**Directions for this task**:
With the pictures left out, transcribe exactly the lines from the one with "This screenshot has height=595, width=842." through the end of the data.

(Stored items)

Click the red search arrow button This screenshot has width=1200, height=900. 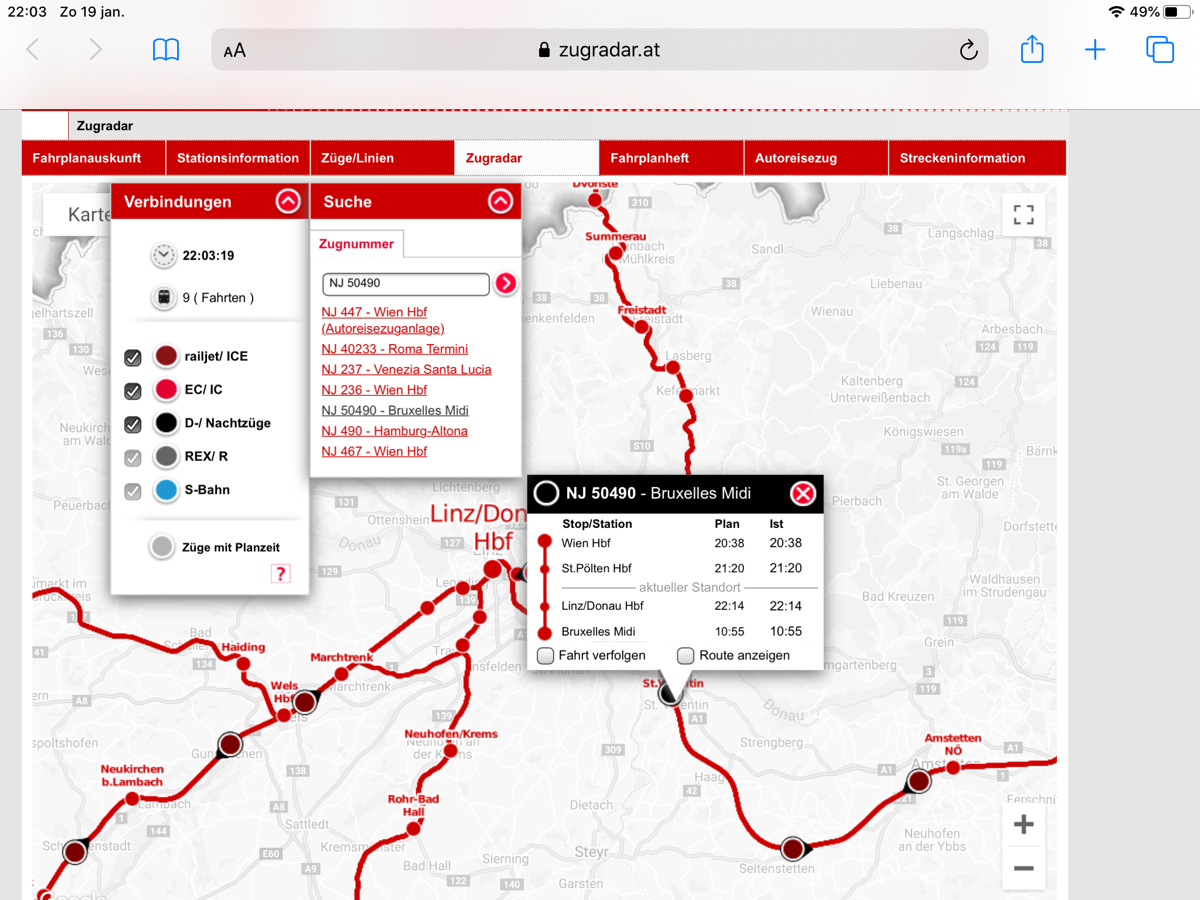tap(506, 283)
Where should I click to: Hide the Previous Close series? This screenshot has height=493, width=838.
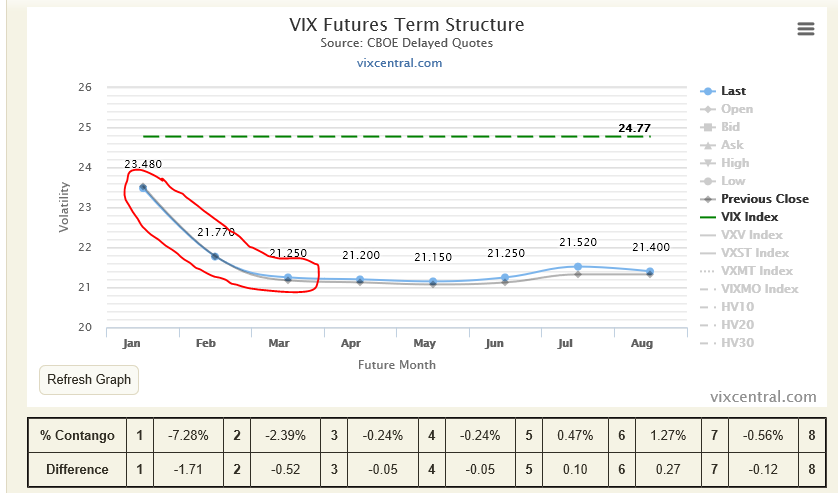coord(764,199)
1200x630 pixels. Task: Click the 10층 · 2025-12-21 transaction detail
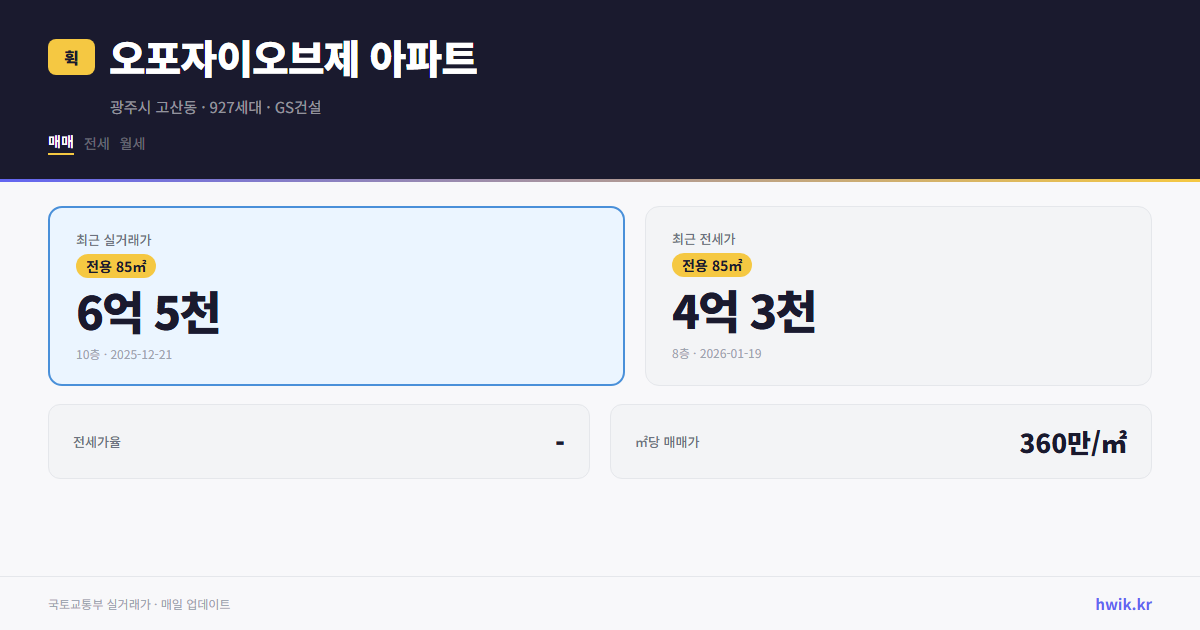[x=120, y=354]
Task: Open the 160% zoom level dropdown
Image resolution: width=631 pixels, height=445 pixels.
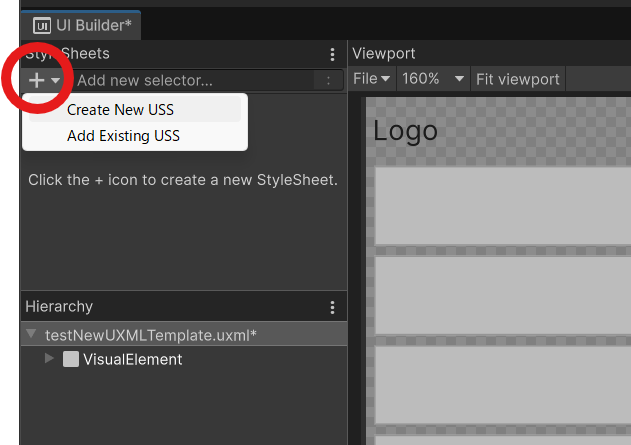Action: click(x=433, y=78)
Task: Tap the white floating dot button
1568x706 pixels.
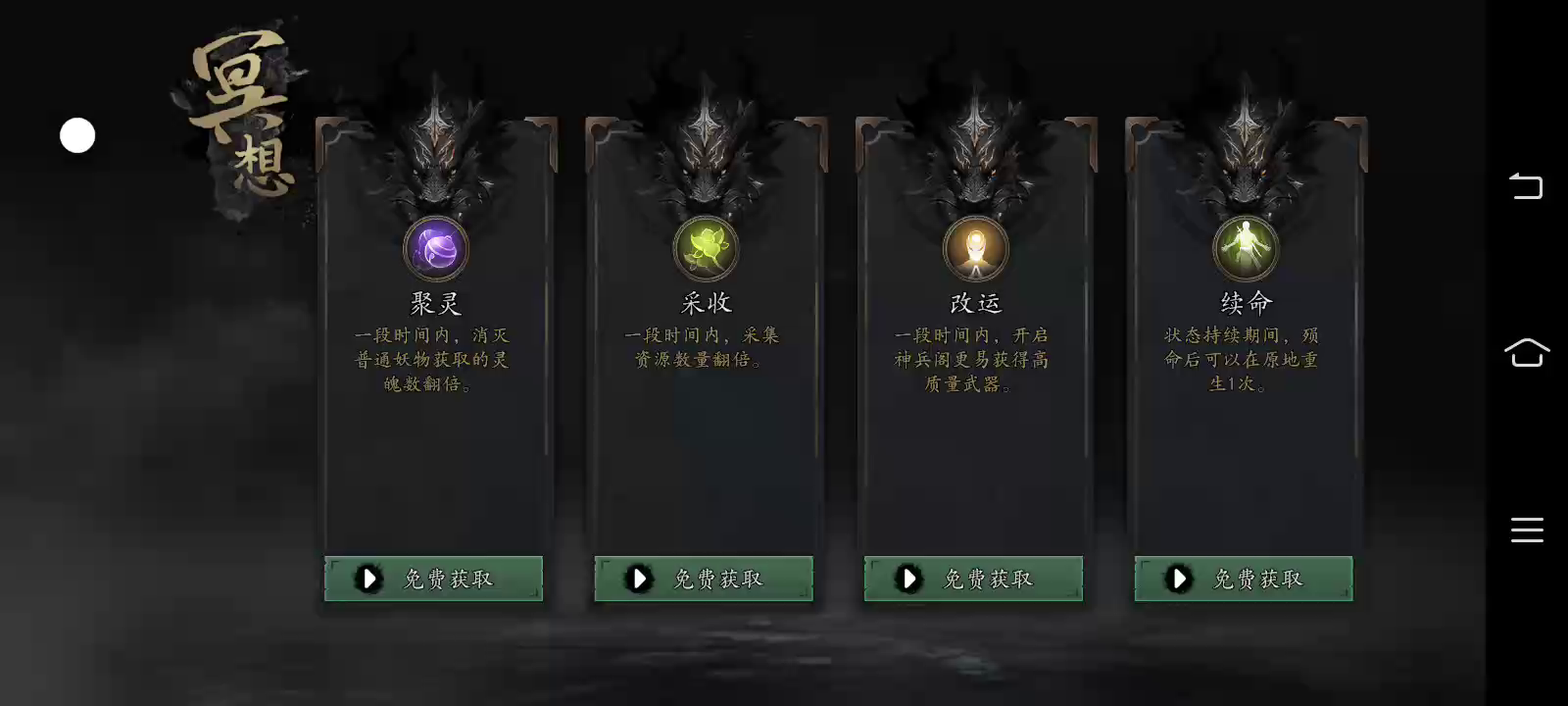Action: click(x=77, y=135)
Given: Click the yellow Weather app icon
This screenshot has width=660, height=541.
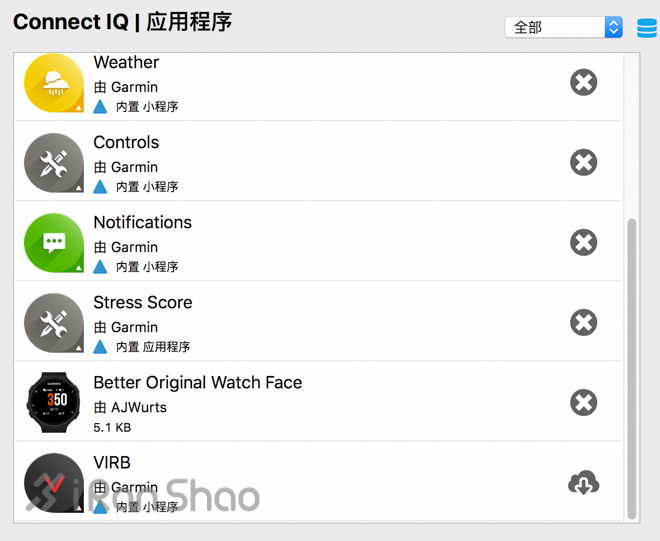Looking at the screenshot, I should pos(53,83).

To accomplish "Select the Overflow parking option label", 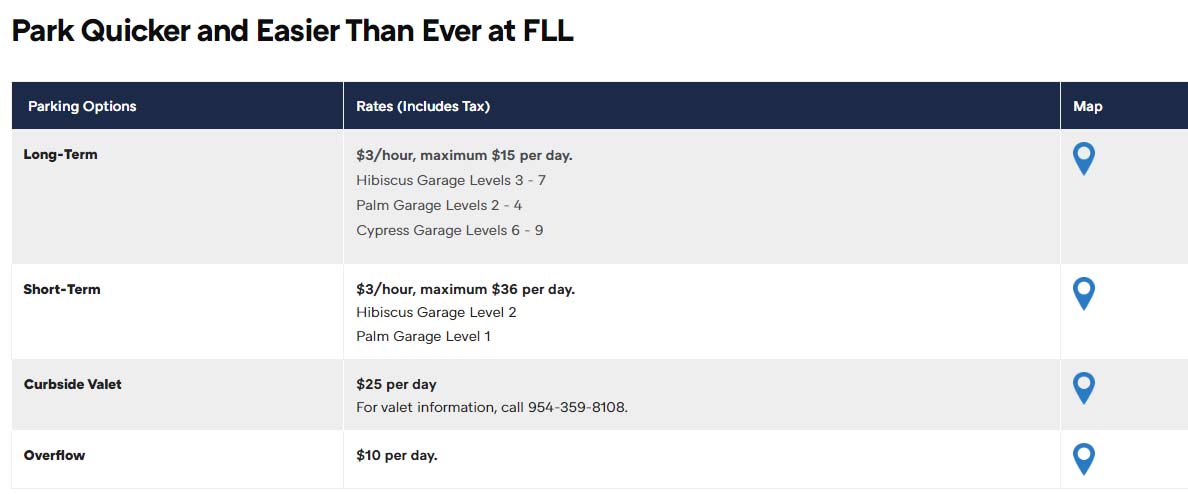I will [55, 455].
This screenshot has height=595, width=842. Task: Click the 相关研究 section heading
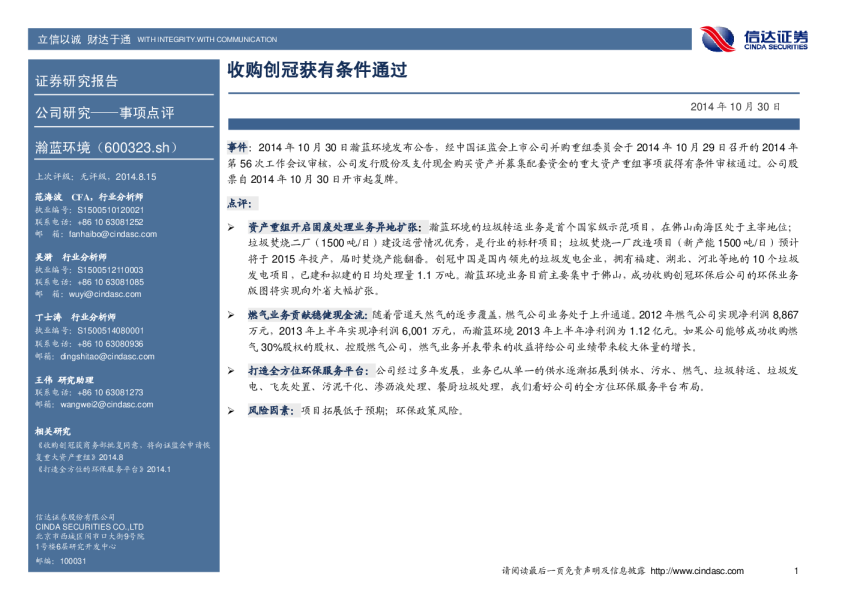point(53,431)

**Your solution**:
This screenshot has height=595, width=842. Task: Click the 相关研究 section heading
point(53,431)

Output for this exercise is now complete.